## How to complete this task:
Exactly how many lines in this material contain the string "Open"? Reply with the number alone.

## Record excerpts:
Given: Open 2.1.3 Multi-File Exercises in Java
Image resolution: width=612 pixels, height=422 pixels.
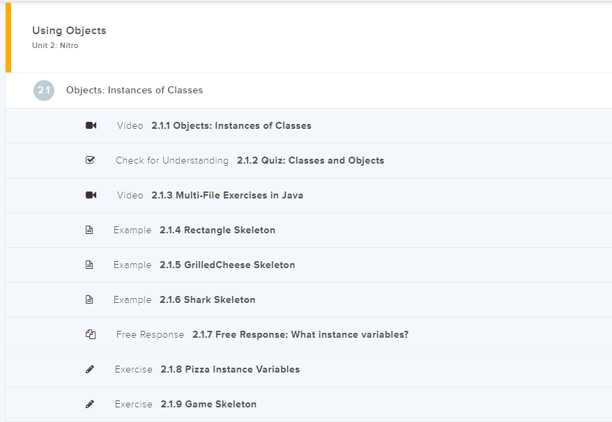Looking at the screenshot, I should [227, 195].
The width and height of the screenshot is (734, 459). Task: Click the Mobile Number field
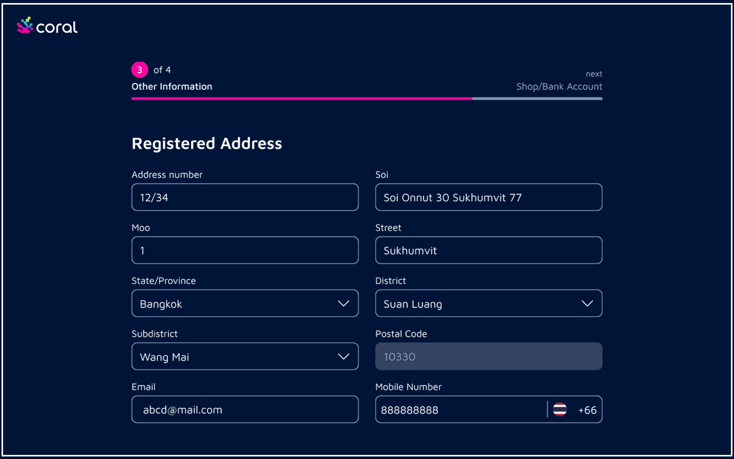461,410
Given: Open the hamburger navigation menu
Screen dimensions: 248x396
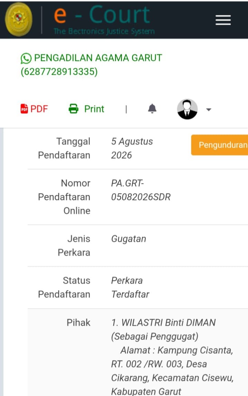Looking at the screenshot, I should [x=223, y=20].
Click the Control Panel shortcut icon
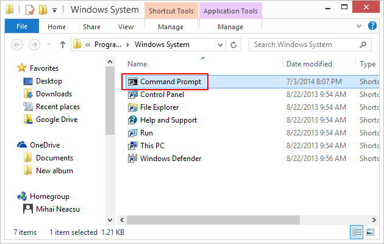The width and height of the screenshot is (384, 244). [133, 95]
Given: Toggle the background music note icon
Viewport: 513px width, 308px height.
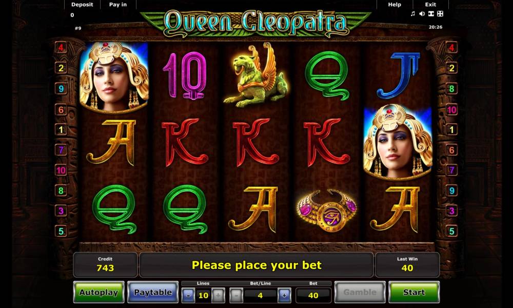Looking at the screenshot, I should point(413,14).
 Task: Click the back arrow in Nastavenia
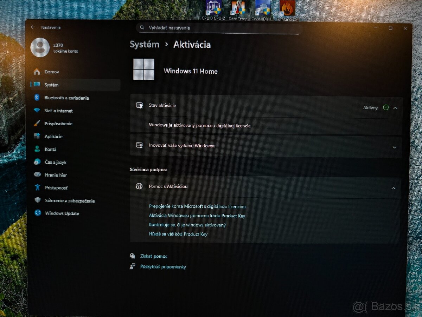[x=32, y=27]
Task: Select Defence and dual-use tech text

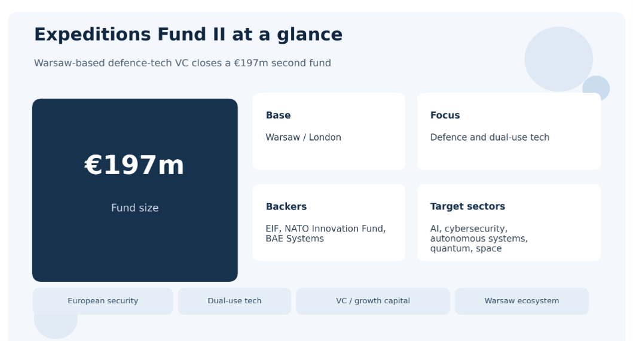Action: click(490, 138)
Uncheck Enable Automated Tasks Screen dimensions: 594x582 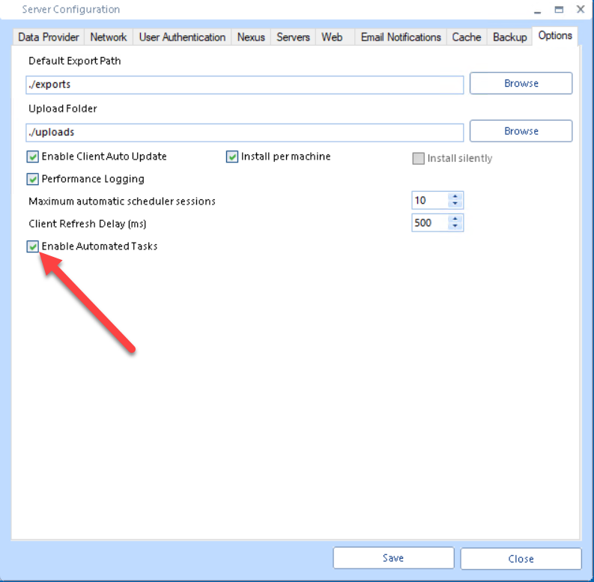pos(33,246)
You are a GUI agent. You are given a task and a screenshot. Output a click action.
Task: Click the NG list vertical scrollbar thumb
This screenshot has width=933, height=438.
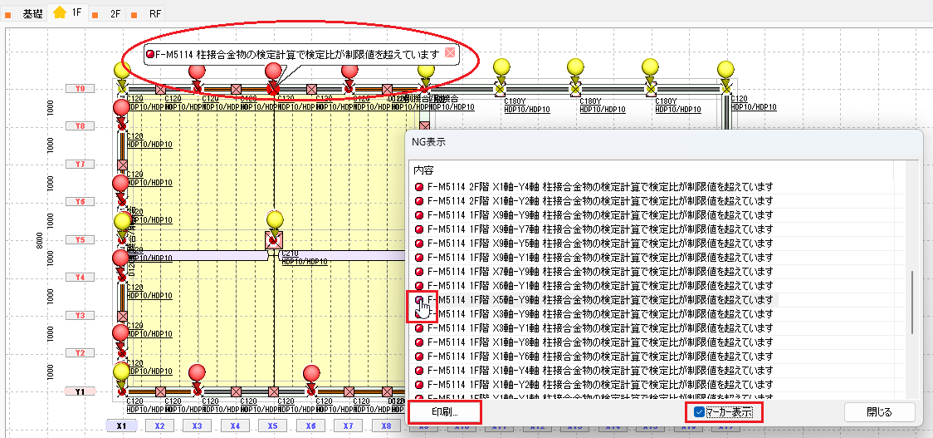[x=911, y=301]

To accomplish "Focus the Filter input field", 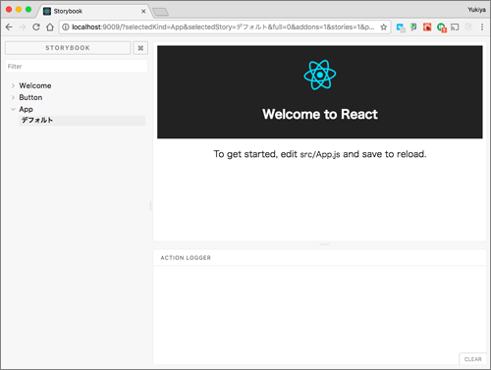I will 77,67.
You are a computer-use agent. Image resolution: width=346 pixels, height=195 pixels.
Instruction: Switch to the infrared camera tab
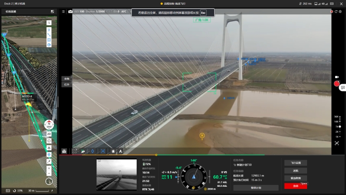click(x=67, y=85)
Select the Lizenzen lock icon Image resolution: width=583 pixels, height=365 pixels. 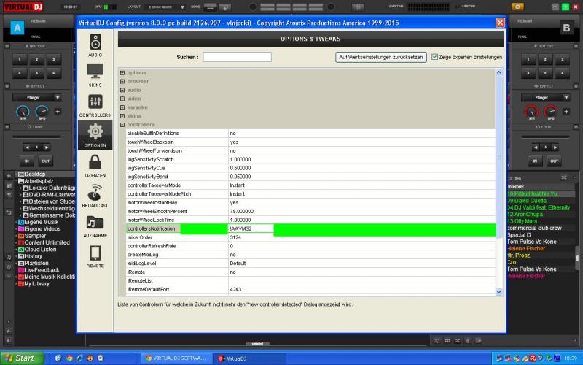coord(95,166)
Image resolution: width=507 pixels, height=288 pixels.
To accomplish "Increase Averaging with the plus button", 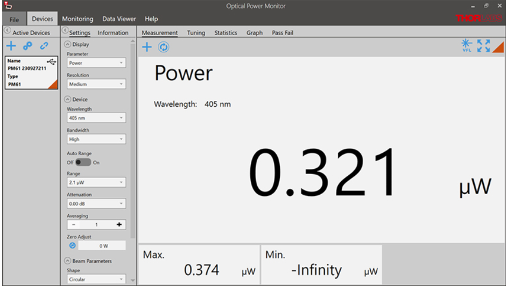I will tap(119, 225).
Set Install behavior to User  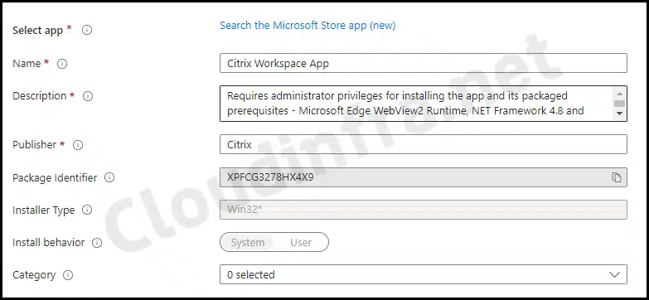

## Response below:
2